Em um artigo publicado neste boletim, intitulado O Estado Laico, o professor Waldir José Rampinelli, do Departamento de História, incomodado com uma missa que teria sido convocada pela administração da universidade, apoia-se na sua visão de Estado laico para exercer um patrulhamento ideológico na nova gestão da UFSC, ao afirmar que: “nem sequer um culto ecumênico deveria acontecer. No entanto, foi-se mais longe: buscou-se uma missa. Esta é a do primeiro dia da gestão! Que não venha outra”.
Ora, o Estado laico, ou secular, caracteriza-se tanto por não possuir uma religião oficial, como também por permanecer neutro com relação às expressões religiosas. Esta neutralidade importa no respeito às crenças, na garantia de boa convivência entre os credos e religiões e na inexistência de discriminação e de preconceito.
O respeito às religiões e crenças pressupõe o respeito às suas manifestações e propriedades e às suas contribuições para a sociedade. É sabido que, não somente no Brasil – que começou o registro civil de nascimentos no início do século XX – como também em diversos países europeus, os registros de nascimentos e casamentos já no século XIX só existiam nas Igrejas.

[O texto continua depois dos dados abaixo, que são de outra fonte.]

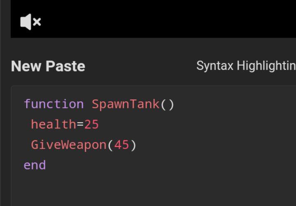Click the parentheses after SpawnTank
Image resolution: width=296 pixels, height=206 pixels.
pos(167,104)
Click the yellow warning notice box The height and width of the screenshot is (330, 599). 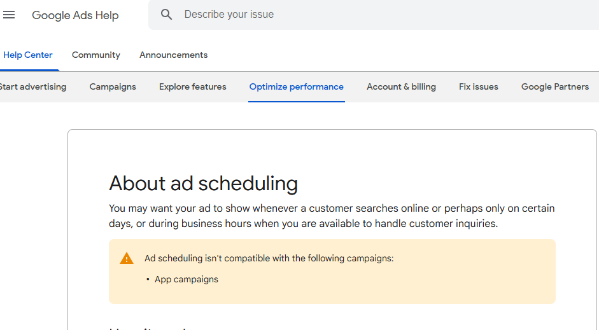tap(332, 272)
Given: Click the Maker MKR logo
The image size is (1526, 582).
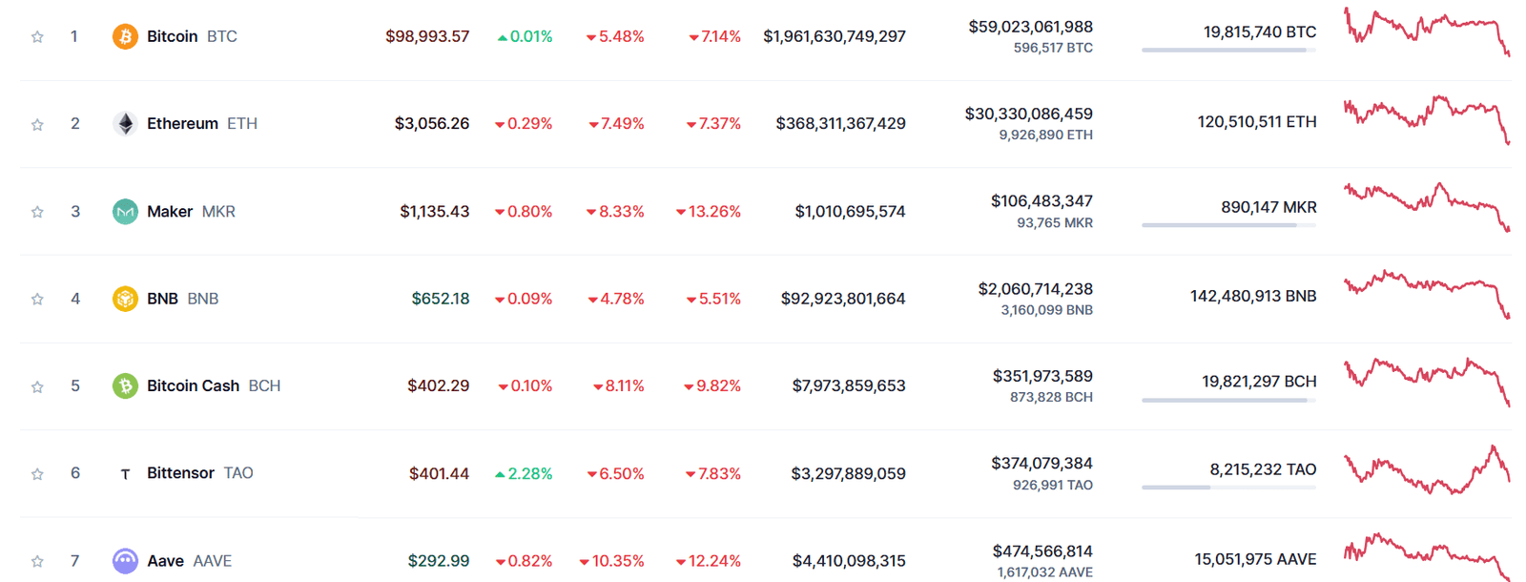Looking at the screenshot, I should (125, 211).
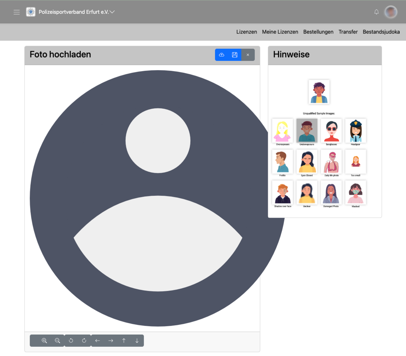Zoom out of the photo
This screenshot has width=406, height=356.
point(57,341)
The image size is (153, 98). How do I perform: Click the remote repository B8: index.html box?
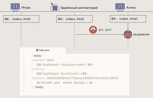(x=74, y=19)
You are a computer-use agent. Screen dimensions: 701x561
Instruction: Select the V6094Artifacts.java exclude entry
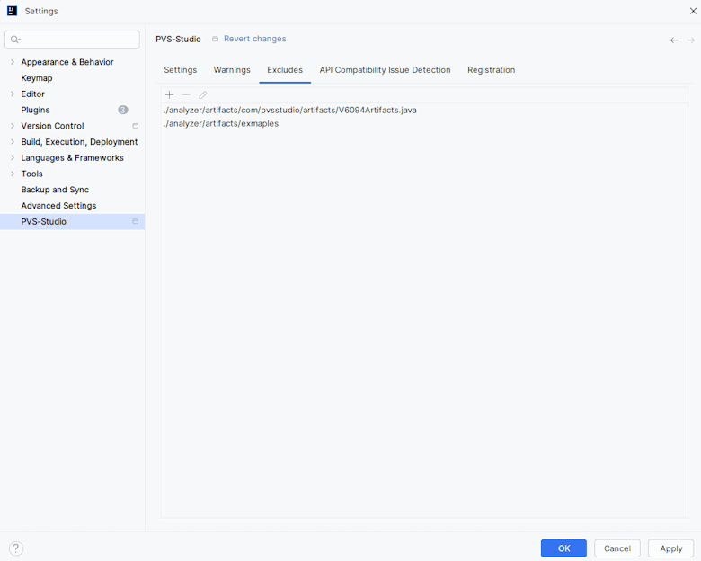[290, 110]
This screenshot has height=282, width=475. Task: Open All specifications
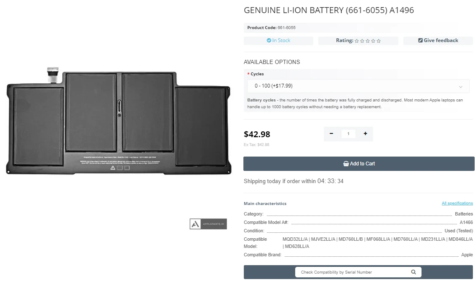(x=457, y=203)
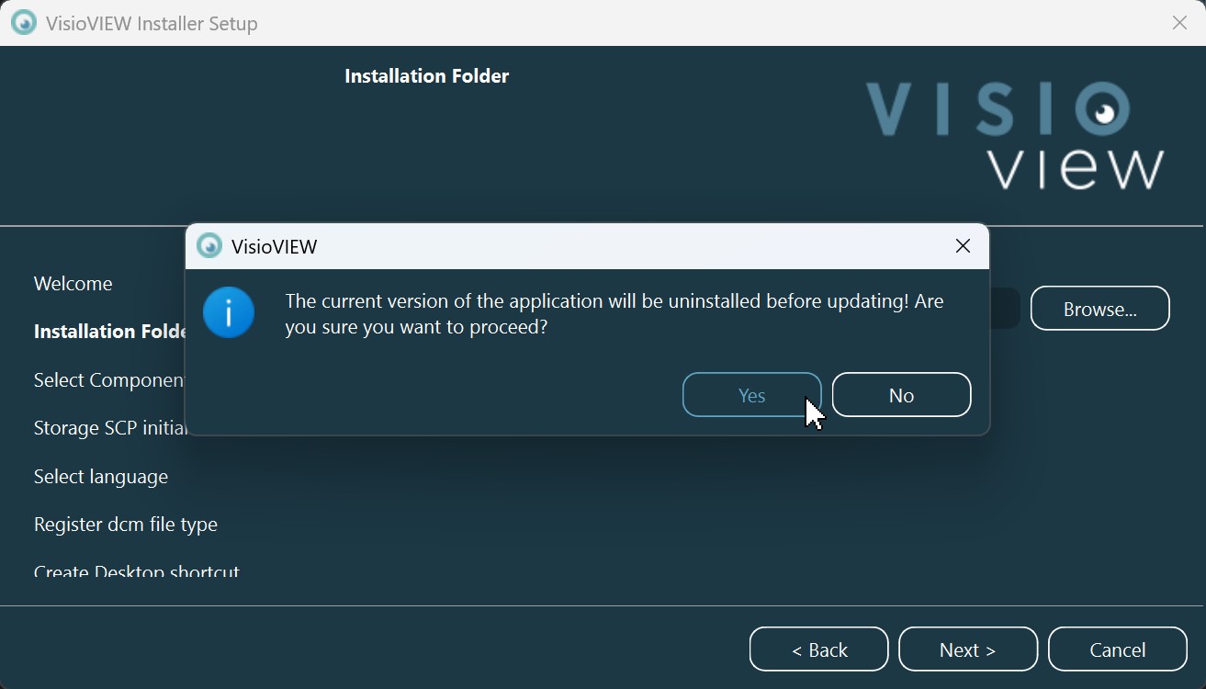Select the Welcome step in sidebar

coord(73,284)
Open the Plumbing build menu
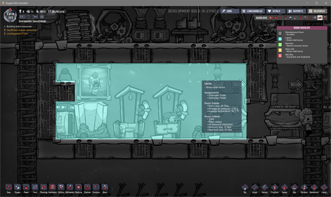Screen dimensions: 331x197 [43, 188]
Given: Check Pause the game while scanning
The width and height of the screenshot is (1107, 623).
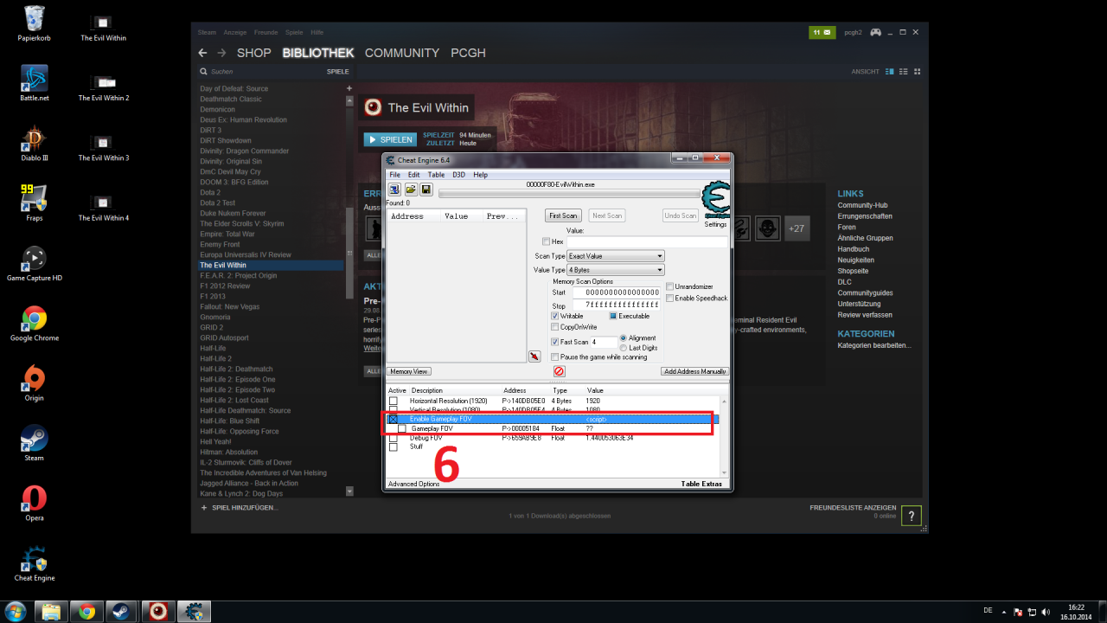Looking at the screenshot, I should 555,356.
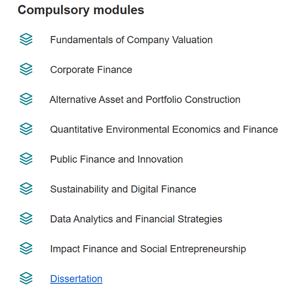This screenshot has width=286, height=290.
Task: Click the word Valuation in first module
Action: point(192,40)
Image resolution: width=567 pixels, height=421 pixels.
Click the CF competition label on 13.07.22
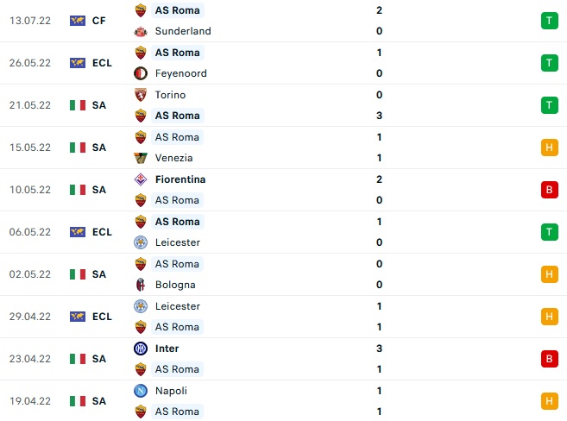[x=99, y=21]
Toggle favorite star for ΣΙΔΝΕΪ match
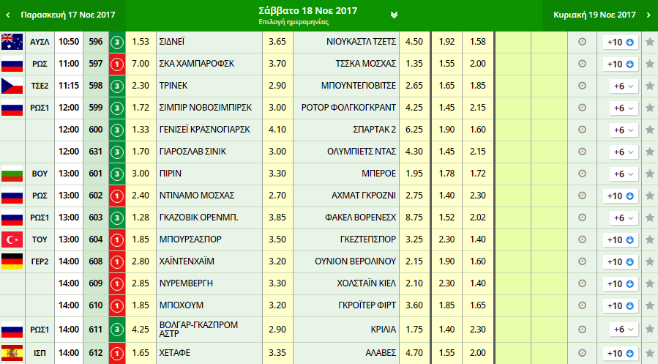 click(x=649, y=42)
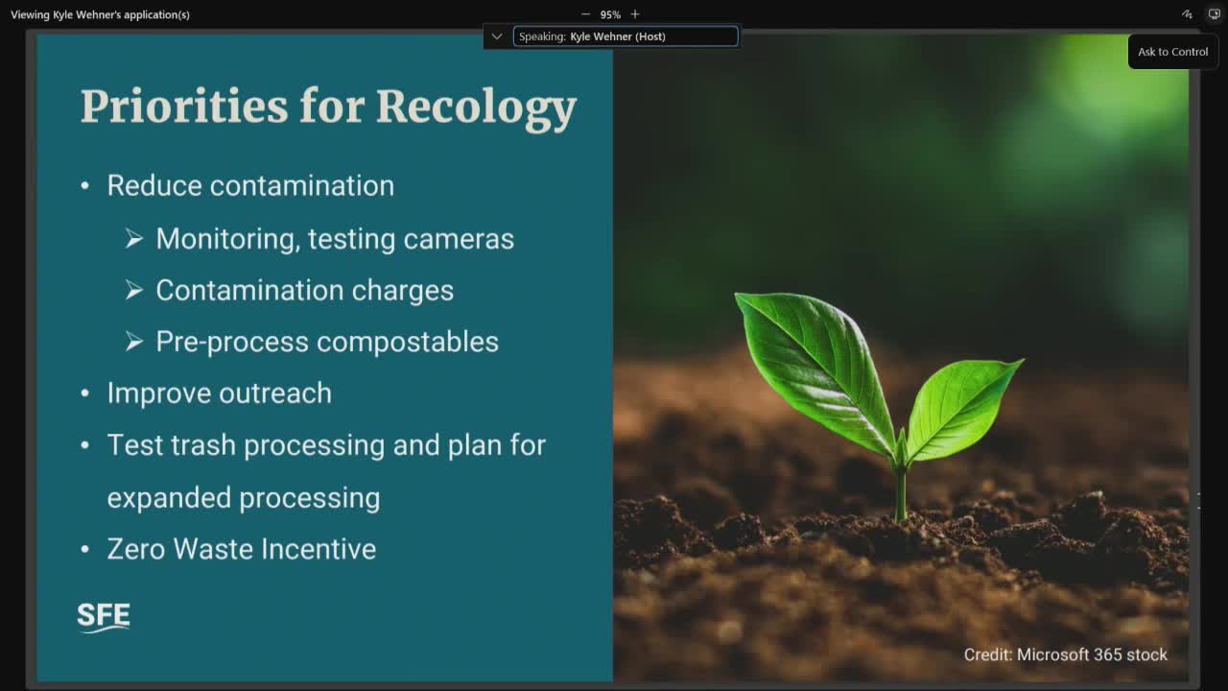Click the 95% zoom level indicator
Image resolution: width=1228 pixels, height=691 pixels.
(610, 14)
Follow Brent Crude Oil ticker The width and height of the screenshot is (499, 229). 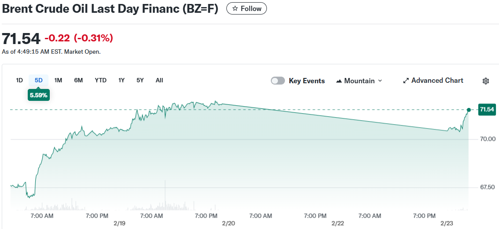[247, 8]
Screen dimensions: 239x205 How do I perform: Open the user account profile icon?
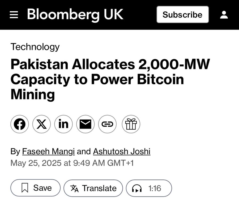coord(224,15)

O registro civil foi um avanço recente e uma conquista a comemorar, sem, entretanto, invalidar a anterior.
A separação da Igreja e do Estado foi uma conquista e neste pequeno particular concordo com o professor Rampinelli. Mas, discordo plenamente quando ele apregoa como vantagens desta conquista as leis de reforma no México, que “expropriaram os conventos, transformando-os em repartições públicas e tomaram as terras eclesiásticas, vendendo-asd+ apoderaram-se dos templos, das escolas religiosas e dos cemitérios, secularizando-os. Até algumas festas religiosas foram suprimidas.” Foi uma ação de vendeta. Sabe-se que todo conquistador submete o conquistado às humilhações da perda de liberdade, de propriedade, de crença e de direitos políticos. O revolucionário vitorioso submete o povo às mesmas humilhações. Esta é uma realidade histórica, mas não é uma vantagem a ser comemorada e tomada como ideal.
Por outro lado, não vejo como ideal a atitude revanchista do revolucionário Pancho Villa em prender padres professores lasallistas, cobrar resgate de 100 mil pesos e despachá-los como carga ferroviária para os Estados Unidos. Além da violência aos direitos humanos, o exemplo que o professor traz à baila, mostra um gosto pela violência e uma discriminação contra religiosos. Tecer loas à prisão de padres já é um comportamento discriminatório. Se no lugar de padres ele citasse gays, lésbicas ou negros, certamente sofreria um processo de discriminação baseado em específica legislação pátria.
Uma preocupação estranha do professor de História é sobre a reação dos pró-reitores ateus e chefias agnósticas. Ora, um ateu não crê em Deus. O que pode incomodá-lo uma coisa que ele não crê? O agnóstico está em dúvida: nem sabe se Deus existe ou não existe. O que pode incomodá-lo uma missa a que nem é obrigado a ir? Crê o professor Waldir que estas autoridades universitárias não têm discernimento suficiente para fazer suas escolhas? Estaria o professor preocupado que a presença deles em uma missa fosse convertê-los ao Deus de Abrão, Isaac e Jacó?
Uma das formas legítimas do exercício do poder é o convencimento. Do convencimento através de argumentos racionais, pela percepção de coisas e ideias ao alcance ou fora do alcance de nossos sentidos, pela inteligência e por percepções que só a mente humana é capaz de alcançar.
Há, também, formas ilegítimas de exercer o poder: uma delas é a do constrangimento, quando se pretende pautar o comportamento de alguém ou de uma instituição através de ameaças veladas, ou de insinuações sutis de represália. Isto é feito quando os argumentos estão fracos e as outras duas formas de exercício de poder – a compra e o exercício da força – não estão disponíveis.
Esta forma de exercer o poder pelo constrangimento também é conhecida como assédio moral ou patrulhamento ideológico.
Que a nossa universidade continue a ser crítica e criativa, aberta a todas as vertentes de pensamento, crenças e valores, mantendo a liberdade e o respeito à dignidade humana, para gerar e difundir conhecimentos para o bem de todos e livre da discriminação de toda ordem.